■ What the task asks: Recast each line of the items below as a JSON list of strings, one string per line, and leave out any blank lines.

Dataset rows:
--- --- ---

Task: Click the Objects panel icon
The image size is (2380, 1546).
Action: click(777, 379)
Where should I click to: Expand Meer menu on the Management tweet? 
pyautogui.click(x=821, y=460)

--- --- ---

■ Problem solution:
[
  "Task: Click the Objects panel icon",
  "The image size is (2380, 1546).",
  "Action: click(777, 379)",
  "Where should I click to: Expand Meer menu on the Management tweet? ",
  "pyautogui.click(x=821, y=460)"
]